|
There is, at
present, no documentary or numismatic evidence of a mint at Blythburgh.
However, according to the decrees of Aethelstan, no one is to coin
money except in a port or burh. Now a burh is an entity known to
the law and thus every burh should have a moneyer. The burh is essentially
a stronghold, a place of refuge and probably with a military presence
and with its own judicial administration and also an established
market. In medieval latin, the word portus means a maritime port
and the word porta means a doorway or entrance of some kind. Blythburgh
was a burh and it also had a market with possibly foreign trading
as far back as 8/9th century, so a mint could have been justified,
but coinage of this period has to bear the name of the moneyer who
struck coins officially but not the actual name of the town or burh.
Kings of East
Anglia from c. 750 to 870 are known to have issued silver coinage
and also coins are known to have been struck in Danish East Anglia
c. 885 - 915 but the names of the mints are not known since exchequer
records did not exist. So, if indeed there was a mint, it must have
been between 750 and 915. There is no record in Domesday of a mint
or a moneyer for Blythburgh, but in the entry for Dunwich appears
a very concise note (312B) 'In the time of King Edward (the Confessor)
there was not, there, a money exchanger (cambitor) but in Blythburgh'.
It is by no means clear what the last part of the entry infers.
Does it mean that in the time of Edward there is a money changer
or there was a money changer? It seems very reasonable to suppose
that had there been such an office in Blythburgh at the time of
Domesday then the record would most certainly have included this
valuable piece of information.
If then, we
believe that there was not a money changer in Blythburgh at Domesday
may one assume that there was one before the Conquest: that in Aethelstan's
time when a money changer (and a mint) would be quite acceptable?
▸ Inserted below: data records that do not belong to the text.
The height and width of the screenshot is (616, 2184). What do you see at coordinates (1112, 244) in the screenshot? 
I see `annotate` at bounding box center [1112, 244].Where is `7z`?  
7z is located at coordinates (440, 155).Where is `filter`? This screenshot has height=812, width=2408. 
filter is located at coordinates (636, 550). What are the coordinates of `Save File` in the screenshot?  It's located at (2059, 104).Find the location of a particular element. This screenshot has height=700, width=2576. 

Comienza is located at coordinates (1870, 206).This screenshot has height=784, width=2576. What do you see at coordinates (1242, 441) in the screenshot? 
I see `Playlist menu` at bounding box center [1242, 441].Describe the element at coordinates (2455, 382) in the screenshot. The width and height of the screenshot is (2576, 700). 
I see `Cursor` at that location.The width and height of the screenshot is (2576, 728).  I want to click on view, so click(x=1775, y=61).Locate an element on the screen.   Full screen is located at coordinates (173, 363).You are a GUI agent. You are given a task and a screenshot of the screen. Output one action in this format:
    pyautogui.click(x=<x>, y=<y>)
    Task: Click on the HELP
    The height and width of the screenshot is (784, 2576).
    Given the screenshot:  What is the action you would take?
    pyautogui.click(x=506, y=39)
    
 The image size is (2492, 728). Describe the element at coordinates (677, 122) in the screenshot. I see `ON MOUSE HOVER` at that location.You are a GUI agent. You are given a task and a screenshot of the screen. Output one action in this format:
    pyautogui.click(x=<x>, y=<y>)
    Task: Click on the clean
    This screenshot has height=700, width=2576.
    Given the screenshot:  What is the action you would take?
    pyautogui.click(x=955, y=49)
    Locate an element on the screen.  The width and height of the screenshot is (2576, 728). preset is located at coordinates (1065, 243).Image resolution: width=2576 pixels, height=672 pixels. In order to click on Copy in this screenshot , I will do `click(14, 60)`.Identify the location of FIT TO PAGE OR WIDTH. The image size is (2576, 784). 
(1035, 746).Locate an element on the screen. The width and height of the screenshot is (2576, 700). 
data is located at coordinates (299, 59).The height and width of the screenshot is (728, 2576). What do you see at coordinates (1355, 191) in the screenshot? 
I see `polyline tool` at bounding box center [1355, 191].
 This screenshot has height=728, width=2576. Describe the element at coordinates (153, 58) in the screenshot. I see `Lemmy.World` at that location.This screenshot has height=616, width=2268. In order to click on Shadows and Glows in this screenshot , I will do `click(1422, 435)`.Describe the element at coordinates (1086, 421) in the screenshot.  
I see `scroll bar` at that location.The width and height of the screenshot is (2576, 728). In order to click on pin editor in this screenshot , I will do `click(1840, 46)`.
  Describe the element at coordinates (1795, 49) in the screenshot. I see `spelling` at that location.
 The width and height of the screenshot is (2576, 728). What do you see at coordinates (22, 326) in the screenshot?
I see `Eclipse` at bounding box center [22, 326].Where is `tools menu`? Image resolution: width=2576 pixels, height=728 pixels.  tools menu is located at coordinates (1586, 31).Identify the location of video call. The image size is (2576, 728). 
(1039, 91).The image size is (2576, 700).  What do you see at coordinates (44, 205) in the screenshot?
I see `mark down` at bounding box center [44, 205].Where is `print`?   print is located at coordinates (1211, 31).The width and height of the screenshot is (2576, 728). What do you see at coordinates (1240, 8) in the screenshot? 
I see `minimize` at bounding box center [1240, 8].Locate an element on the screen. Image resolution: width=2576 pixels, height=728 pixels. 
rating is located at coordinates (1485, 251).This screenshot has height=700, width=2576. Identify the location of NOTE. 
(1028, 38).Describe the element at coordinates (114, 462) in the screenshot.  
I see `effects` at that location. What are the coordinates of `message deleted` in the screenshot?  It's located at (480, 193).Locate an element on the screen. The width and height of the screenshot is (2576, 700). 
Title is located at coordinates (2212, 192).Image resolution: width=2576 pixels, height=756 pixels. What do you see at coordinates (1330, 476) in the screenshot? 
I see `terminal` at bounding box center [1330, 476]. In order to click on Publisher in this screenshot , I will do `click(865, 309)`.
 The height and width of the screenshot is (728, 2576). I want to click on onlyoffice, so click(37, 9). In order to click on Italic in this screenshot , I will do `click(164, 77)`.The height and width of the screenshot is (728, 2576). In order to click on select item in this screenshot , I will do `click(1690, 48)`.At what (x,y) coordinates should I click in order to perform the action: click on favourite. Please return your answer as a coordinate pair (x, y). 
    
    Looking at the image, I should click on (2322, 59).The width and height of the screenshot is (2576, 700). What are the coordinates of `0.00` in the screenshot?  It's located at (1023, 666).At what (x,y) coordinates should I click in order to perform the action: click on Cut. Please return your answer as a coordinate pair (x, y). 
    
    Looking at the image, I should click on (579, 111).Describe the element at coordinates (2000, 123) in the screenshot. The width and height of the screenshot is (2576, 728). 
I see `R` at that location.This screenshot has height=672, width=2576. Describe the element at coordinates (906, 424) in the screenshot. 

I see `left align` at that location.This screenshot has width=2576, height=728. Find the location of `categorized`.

Be that as it may, there was the necessity for a money changer in
Blythburgh to deal with the foreign trade, but for how long we cannot
tell. What is quite clear is that there was not a mint at Blythburgh
or Dunwich after the mid-eleventh century when royal mints were
very effectively established in every borough and were recorded
at the exchequer. The two silver pence found in Blythburgh belong
to Danish East Anglia - St Edmund's memorial coinage of about 885
- 915 and struck by the moneyers Adradus and Risleca.